Soot, ash fall on parts of B.C. as strong winds fan wildfire flames
Light rainfall over the weekend expected to help ahead of warming temperatures
Soot and ash fell on residents in Vernon, B.C., Saturday afternoon as light rain offered some reprieve from growing wildfires in the province's Interior.
Vernon resident Ross Banner was cleaning soot from the nearby White Rock Lake wildfire off the front window of his home Saturday. His car, parked in front of the house, was covered in ash and pine needles.
"That just happened this afternoon," Banner said, pointing to his sedan.
Banner said his bags were packed and his car was filled with gas just in case, but he didn't have a place to stay and wasn't sure what route he would take because fires were threatening so many nearby areas.
"I'll just get in the car and leave town, I guess," Banner said.
Again, near Vernon, black rain falling on us as we take more shots of shockingly dark skies. <a href="https://t.co/BM9HfW2XfY">pic.twitter.com/BM9HfW2XfY</a>—@KatieNicholson
Growing number of wildfires
Despite the rain in some regions, fire crews are battling an ever-growing number of wildfires throughout B.C.

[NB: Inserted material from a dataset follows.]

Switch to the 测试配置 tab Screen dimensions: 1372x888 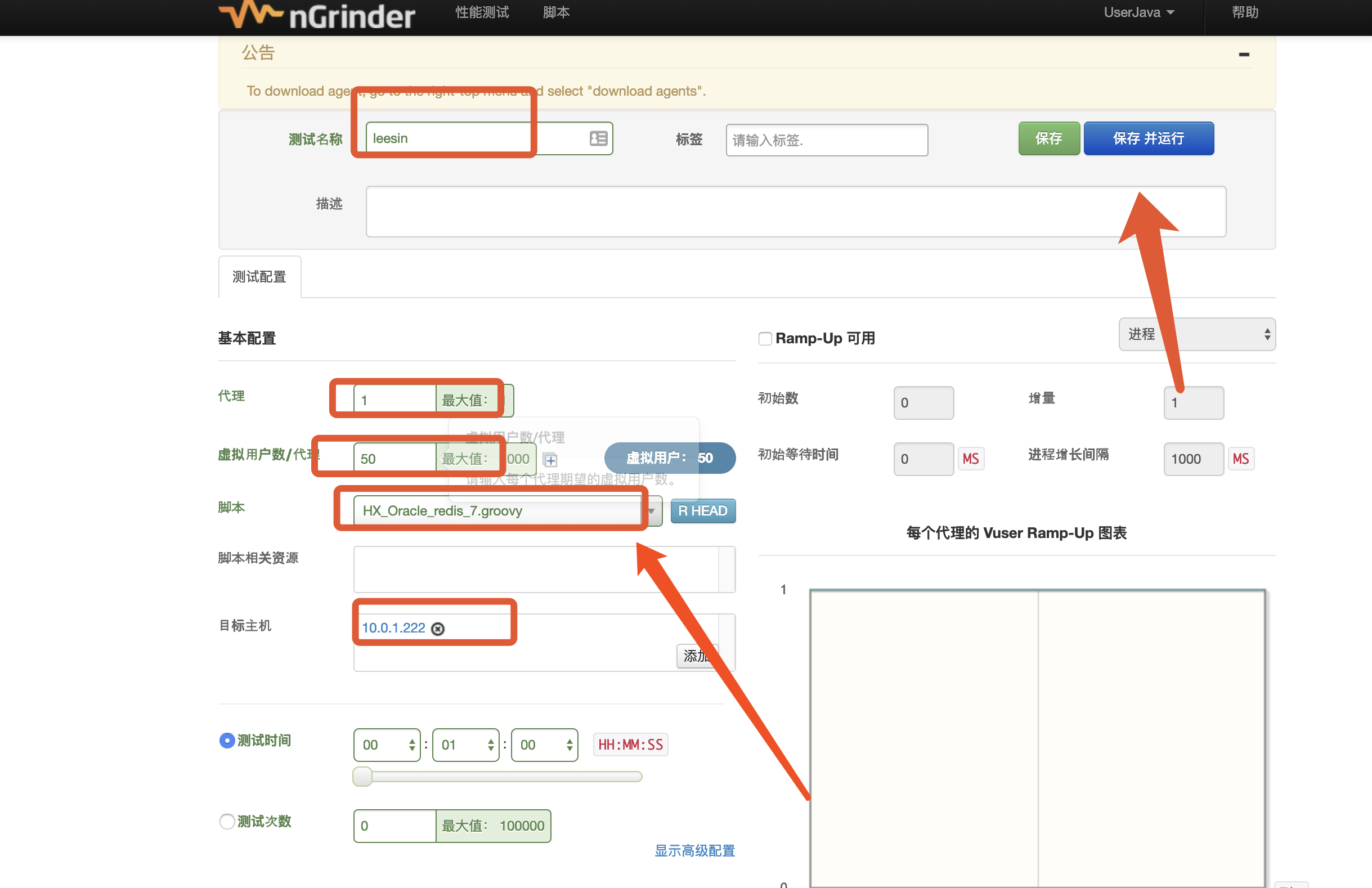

As of Saturday afternoon, 283 wildfires are burning in B.C.; 31 of them are considered wildfires of note by the B.C. Wildfire Service.
The Kamloops Fire Centre is seeing the largest concentration of wildfires of note, including the White Rock Lake fire between Kamloops and Vernon.
"There are many fires in the province right now and they all pose their own risks and their own challenges and many communities are impacted," said Hannah Swift, fire information officer with the service.
The province says around 5,650 properties are affected by evacuation orders in B.C. and almost another 25,000 on evacuation alerts.
White Rock Lake fire
The White Rock Lake fire continued to grow overnight Friday and into Saturday, especially along the eastern flank of the fire, west of Westside Road, according to officials.
The B.C. Wildfire Service estimates it is currently 550 square kilometres in size. Swift admits it's difficult to get an accurate read due to smoke and rain creating poor visibility.
The fire has already caused devastating destruction, tearing through the community of Monte Lake and destroying properties.
Saturday afternoon, the Columbia Shuswap Regional District announced that the White Rock Lake Fire had damaged properties in the Parker Cove area, west of Okanagan Lake.
The overall damage is still unclear, but previously, one resident spoke of watching her home and the homes of her neighbours burn while fleeing.
Many properties have been ordered to evacuate.
While the City of Vernon has rescinded most of its evacuation alert because of reduced fire activity and light rain in the area, the city warned residents that the region remains at high risk and the situation there is subject to "rapid and immediate change," and some properties in the city are still under evacuation alert.
Swift said people in an evacuation alert area should have a go-bag ready and be prepared to leave.
"B.C. Wildfire Service does not take these evacuation orders lightly," Swift said. "They are there for a reason and they are there for your safety."
B.C. Public Safety Minister Mike Farnworth said on Friday that people who ignore evacuation orders knowingly put fire crews at risk.
Strong winds adding to the challenge
B.C. is incredibly dry. There has been little rain in many parts for months on end, creating tinder-dry conditions where wildfires flourish.
Adding to the difficulty, Swift says there have been strong winds in the White Rock Lake fire area. Friday evening they were gusting upwards of 40 km/h, she said.
"Strong winds are very problematic for wildfires. When the wind aligns with certain terrain features it can really accel it," said Swift.
For example, on Friday, as winds travelled along Okanagan Lake, they gusted up to 50 km/h due to the terrain. That wind then pushes the fire, causing it to spread.
"It really poses a hazard for our crews as well because of the different ways it can push the winds and the changes it can make in fire behaviour pretty quickly," she said.
Strong winds are expected to continue through Saturday in the area.
A little fall of rain
One of the best tools in a wildfire firefighter's arsenal is rain. B.C. has unfortunately been in short supply, particularly in the south.
However, Saturday brought some much-needed rain to the Okanagan.
"We're hoping it will be helpful," says Philippe-Alain Bergeron, a meteorologist with Environment and Climate Change Canada.
"Whether that's enough, again, it's been such a prolonged drought and the conditions are so exceptionally dry."
He says light rain will continue to fall on and off through the weekend. The area of Kamloops and to the north could also see quite a bit of rain, he said.
However, it is expected to be short-lived. Meteorologists predict a high-pressure ridge will begin to build during the week, intensifying around Wednesday and bringing warm and dry conditions back to southern B.C.
"We have quite high confidence that is happening again," said Bergeron.
Anyone placed under an evacuation order should leave the area immediately.
Evacuation centres have been set up throughout the province to assist anyone evacuating from a community under threat from a wildfire. To find the centre closest to you, visit the Emergency Management B.C. website.